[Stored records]

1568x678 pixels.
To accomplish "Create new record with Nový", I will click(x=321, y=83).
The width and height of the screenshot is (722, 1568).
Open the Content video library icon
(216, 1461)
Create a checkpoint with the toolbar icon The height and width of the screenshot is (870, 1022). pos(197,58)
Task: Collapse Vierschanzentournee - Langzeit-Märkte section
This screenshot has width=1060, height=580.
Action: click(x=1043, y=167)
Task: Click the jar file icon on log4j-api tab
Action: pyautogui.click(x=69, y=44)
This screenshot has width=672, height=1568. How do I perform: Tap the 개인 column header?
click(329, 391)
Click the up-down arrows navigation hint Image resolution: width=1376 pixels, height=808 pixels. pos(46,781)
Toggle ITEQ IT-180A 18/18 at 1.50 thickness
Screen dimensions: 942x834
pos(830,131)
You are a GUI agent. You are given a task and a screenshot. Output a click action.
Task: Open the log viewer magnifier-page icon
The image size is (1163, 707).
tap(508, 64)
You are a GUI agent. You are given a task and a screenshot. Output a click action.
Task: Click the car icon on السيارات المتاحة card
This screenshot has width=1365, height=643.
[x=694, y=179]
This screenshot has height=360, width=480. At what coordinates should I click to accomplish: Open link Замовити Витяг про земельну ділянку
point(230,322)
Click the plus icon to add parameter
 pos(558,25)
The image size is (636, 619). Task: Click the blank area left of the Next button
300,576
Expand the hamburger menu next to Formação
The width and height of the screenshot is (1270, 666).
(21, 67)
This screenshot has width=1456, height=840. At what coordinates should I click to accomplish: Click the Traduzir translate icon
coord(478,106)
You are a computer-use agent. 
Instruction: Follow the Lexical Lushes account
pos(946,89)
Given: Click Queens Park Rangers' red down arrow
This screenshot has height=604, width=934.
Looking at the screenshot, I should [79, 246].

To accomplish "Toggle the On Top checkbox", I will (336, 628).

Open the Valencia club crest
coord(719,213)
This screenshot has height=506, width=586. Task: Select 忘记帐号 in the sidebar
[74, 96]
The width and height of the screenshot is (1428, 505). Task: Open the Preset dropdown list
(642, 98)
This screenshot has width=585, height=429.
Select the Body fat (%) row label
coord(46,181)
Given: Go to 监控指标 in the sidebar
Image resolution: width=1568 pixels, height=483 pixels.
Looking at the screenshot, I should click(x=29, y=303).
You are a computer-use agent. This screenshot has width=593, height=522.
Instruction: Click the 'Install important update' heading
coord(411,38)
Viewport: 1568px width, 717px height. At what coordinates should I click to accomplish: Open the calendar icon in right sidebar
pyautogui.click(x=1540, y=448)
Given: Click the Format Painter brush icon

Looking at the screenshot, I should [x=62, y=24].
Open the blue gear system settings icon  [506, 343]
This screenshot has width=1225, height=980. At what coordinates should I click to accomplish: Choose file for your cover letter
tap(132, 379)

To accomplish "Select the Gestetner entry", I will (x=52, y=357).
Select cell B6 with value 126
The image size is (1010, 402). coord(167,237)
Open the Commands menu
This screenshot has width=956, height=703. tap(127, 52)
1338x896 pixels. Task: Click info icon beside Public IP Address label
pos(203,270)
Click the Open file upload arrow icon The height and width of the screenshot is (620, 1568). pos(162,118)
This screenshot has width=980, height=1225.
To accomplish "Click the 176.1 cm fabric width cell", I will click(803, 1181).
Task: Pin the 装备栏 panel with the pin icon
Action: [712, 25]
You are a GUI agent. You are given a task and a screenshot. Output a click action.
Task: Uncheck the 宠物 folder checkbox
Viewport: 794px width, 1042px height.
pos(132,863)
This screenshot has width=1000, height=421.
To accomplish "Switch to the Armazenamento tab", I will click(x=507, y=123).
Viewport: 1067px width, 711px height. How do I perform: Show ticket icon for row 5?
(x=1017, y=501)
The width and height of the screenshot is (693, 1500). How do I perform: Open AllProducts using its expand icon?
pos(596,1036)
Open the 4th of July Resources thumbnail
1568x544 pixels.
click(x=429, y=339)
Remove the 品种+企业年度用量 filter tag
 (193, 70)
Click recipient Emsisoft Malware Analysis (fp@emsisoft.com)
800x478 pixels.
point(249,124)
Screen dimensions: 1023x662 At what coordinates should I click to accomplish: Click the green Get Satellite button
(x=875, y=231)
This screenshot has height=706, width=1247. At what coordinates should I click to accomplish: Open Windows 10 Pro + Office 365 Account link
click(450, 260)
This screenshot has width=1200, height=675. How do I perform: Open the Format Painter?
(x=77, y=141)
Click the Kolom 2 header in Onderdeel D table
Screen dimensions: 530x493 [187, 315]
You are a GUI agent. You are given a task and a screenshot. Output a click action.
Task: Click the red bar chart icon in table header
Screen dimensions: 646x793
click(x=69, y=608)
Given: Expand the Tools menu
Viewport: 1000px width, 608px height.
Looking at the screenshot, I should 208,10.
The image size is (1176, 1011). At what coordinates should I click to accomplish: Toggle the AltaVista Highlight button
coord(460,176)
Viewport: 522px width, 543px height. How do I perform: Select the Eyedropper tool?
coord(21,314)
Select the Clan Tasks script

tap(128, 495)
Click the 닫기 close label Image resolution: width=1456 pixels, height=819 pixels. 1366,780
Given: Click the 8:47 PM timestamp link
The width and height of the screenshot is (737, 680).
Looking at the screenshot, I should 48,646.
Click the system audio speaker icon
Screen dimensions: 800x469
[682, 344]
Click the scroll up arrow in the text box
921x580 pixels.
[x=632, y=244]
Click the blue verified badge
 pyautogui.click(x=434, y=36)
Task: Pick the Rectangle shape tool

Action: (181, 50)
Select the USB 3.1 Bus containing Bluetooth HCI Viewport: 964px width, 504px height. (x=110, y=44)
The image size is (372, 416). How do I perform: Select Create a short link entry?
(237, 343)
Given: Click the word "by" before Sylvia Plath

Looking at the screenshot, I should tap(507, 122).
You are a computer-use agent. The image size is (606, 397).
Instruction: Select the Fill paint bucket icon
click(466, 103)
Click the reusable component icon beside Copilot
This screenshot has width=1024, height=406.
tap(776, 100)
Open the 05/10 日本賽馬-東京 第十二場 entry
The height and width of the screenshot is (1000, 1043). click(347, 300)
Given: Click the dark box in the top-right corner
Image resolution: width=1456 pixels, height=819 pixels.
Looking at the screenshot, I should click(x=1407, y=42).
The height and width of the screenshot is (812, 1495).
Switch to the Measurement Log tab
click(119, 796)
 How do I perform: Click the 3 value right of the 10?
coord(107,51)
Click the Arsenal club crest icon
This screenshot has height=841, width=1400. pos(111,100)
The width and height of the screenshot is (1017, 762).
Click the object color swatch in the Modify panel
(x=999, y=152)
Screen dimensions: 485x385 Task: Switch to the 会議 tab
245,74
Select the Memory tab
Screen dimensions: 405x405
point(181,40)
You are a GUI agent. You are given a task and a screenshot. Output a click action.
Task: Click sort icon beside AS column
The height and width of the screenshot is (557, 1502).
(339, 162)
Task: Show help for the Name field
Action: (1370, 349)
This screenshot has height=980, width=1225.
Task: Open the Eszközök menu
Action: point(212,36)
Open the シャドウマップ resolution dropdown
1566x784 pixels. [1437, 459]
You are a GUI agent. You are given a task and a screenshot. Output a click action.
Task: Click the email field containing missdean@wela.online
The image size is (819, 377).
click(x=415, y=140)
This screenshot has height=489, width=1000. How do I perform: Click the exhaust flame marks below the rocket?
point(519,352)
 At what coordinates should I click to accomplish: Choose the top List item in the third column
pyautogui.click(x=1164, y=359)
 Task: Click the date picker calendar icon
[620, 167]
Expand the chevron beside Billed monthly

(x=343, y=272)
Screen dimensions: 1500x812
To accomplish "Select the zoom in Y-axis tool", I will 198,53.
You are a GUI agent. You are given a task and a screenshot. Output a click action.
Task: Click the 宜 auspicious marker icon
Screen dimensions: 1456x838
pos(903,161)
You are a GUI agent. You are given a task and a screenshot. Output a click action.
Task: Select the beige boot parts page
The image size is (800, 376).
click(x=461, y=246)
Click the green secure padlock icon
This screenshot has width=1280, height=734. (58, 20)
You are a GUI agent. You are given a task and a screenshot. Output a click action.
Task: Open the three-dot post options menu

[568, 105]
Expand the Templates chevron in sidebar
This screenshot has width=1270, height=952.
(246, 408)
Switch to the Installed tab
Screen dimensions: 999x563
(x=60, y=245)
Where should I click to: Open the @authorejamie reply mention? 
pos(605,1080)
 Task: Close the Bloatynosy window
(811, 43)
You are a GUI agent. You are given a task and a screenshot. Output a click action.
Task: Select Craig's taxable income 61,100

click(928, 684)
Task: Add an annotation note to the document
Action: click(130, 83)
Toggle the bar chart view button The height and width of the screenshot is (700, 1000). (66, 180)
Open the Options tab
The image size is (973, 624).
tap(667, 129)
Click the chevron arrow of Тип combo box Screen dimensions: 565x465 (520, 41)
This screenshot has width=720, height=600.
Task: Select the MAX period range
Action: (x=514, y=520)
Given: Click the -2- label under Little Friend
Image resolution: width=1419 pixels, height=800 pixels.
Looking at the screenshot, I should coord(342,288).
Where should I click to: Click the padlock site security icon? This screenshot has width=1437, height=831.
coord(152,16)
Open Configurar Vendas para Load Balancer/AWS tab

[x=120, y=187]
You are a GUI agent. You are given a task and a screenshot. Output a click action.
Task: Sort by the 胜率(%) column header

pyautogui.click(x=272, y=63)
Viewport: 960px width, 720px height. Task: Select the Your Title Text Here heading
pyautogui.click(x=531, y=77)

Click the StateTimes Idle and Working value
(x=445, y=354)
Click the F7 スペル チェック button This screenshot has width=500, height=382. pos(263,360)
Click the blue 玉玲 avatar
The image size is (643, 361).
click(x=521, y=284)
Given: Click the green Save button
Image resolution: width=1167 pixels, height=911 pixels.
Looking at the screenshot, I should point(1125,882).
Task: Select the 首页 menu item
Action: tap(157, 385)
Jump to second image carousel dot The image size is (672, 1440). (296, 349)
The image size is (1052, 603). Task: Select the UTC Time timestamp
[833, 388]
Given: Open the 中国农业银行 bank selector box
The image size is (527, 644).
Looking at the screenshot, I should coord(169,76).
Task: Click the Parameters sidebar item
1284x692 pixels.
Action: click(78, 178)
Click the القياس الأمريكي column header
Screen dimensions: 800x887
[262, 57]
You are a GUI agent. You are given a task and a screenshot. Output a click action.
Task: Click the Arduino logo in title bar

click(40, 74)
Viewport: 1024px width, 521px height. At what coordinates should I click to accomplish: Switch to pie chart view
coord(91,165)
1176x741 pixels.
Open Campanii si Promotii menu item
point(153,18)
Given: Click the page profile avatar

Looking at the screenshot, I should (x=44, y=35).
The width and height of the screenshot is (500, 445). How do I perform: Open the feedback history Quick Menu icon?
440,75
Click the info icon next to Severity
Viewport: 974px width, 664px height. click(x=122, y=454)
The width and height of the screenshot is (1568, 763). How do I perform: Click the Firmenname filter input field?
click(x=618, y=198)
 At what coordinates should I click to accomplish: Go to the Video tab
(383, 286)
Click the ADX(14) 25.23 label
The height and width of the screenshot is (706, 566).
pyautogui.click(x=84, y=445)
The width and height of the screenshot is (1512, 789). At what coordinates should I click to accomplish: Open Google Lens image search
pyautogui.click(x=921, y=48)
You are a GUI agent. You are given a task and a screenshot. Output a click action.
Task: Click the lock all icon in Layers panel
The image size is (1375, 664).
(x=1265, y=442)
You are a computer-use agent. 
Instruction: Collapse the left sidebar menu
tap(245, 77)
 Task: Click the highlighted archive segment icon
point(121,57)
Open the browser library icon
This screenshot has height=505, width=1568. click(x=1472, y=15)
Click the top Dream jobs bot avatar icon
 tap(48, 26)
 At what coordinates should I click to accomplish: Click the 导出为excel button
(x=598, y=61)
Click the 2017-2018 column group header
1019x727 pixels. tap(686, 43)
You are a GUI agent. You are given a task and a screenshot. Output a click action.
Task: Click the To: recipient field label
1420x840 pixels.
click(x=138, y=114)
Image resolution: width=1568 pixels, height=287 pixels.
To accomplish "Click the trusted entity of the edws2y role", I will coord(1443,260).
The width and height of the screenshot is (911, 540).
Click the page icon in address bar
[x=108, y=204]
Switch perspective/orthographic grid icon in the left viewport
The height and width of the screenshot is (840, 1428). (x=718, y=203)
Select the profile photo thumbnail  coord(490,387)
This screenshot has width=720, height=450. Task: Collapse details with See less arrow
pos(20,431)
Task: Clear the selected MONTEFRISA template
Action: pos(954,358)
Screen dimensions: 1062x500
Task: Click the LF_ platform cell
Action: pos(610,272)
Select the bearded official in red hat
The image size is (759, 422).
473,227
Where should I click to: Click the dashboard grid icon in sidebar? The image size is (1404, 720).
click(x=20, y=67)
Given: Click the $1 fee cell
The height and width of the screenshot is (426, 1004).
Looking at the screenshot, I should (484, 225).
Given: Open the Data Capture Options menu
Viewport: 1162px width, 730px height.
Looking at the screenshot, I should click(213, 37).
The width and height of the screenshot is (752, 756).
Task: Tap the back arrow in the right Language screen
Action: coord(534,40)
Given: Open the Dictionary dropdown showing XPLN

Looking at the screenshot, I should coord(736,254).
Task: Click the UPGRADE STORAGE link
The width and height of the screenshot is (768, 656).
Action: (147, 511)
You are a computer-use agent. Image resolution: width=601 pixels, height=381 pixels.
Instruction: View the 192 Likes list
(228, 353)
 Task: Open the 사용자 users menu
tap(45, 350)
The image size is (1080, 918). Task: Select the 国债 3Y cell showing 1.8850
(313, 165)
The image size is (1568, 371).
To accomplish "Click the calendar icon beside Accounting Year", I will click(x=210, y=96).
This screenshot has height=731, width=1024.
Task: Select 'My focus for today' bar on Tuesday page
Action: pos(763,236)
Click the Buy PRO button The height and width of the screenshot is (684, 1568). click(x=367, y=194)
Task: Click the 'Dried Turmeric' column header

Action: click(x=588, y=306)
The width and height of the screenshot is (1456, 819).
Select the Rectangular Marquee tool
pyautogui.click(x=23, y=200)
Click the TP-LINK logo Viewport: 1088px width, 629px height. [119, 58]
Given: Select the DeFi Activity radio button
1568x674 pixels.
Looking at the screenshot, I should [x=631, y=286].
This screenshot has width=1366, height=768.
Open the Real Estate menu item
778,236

→ ASSIGNED TASK
List the lines of the entries that include "thumbnail".

→ ANSWER TO THIS EXERCISE
Open the 4th of July Resources thumbnail
Select the profile photo thumbnail  coord(490,387)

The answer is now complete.